## Document:
--------------------------------

Chapter 6.11, Problem 112P

A Carnot heat engine receives heat from a reservoir at 900°C at a rate of 800 kJ/min and rejects the waste heat to the ambient air at 27°C. The entire work output of the heat engine is used to drive a refrigerator that removes heat from the refrigerated space at −5°C and transfers it to the same ambient air at 27°C. Determine (a) the maximum rate of heat removal from the refrigerated space and (b) the total rate of heat rejection to the ambient air.

To determine

The rate of heat removal from the refrigerated space.

Answer to Problem 112P

The rate of heat removal from the refrigerated space is $\underset{\_}{4982\text{kJ}/\text{min}}$.

Explanation of Solution

Determine the highest thermal efficiency a heat engine between two specified temperature limits.

${\eta }_{\text{th,max}}=1-\frac{T_L}{T_H}$ (I)

Here, the temperature inside the refrigerator is $T_H$, and the temperature outside the refrigerator is $T_L$.

Determine the maximum power output of this heat engine.

${\dot{W}}_{\text{net}}={\eta }_{\text{th}}\times {\dot{Q}}_H$ (II)

Here, the rate of heat gain per unit degree is ${\dot{Q}}_H$.

Determine the coefficient of performance of the Carnot refrigerator depends on the temperature limits in the cycle.

${\text{COP}}_{\text{R}}=\frac{1}{\left(T_H/T_L\right)-1}$ (III)

Determine the rate of heat removal from the refrigerator space.

${\dot{Q}}_{L,R}=\left({\text{COP}}_{\text{R}}\right)\times \left({\dot{W}}_{\text{net}}\right)$ (IV)

Conclusion:

Substitute $27°\text{C}$ for $T_L$ and $900°\text{C}$ for $T_H$ in Equation (I).

$\begin{array}{c}{\eta }_{\text{th,max}}=1-\frac{\left(27\text{°C}\right)}{\left(900°\text{C}\right)}\\ =1-\frac{\left(27\text{°C+273}\right)}{\left(900°\text{C+273}\right)}\\ =1-0.25575\\ =0.744\end{array}$

Substitute $0.744$ for ${\eta }_{\text{th,max}}$ and $800\text{kJ}/\text{min}$ for ${\dot{Q}}_H$ in Equation (II).

--------------------------------

## Material:
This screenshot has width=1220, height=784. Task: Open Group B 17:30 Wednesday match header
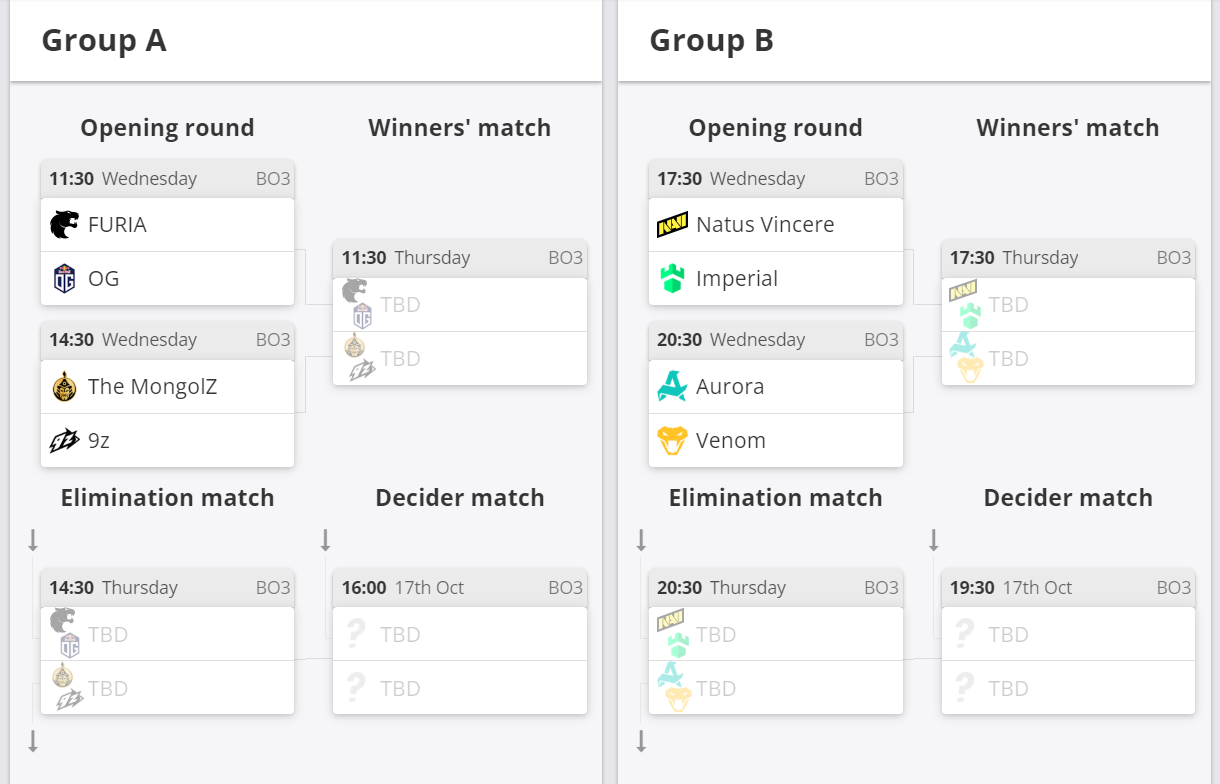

--------------------------------

## What needs to be done:
Can you copy the portion of the Carnot heat engine solution starting at "Chapter 6.11, Problem" and ending at "the refrigerated space."?

## Finished task:
Chapter 6.11, Problem 112P

A Carnot heat engine receives heat from a reservoir at 900°C at a rate of 800 kJ/min and rejects the waste heat to the ambient air at 27°C. The entire work output of the heat engine is used to drive a refrigerator that removes heat from the refrigerated space at −5°C and transfers it to the same ambient air at 27°C. Determine (a) the maximum rate of heat removal from the refrigerated space and (b) the total rate of heat rejection to the ambient air.

To determine

The rate of heat removal from the refrigerated space.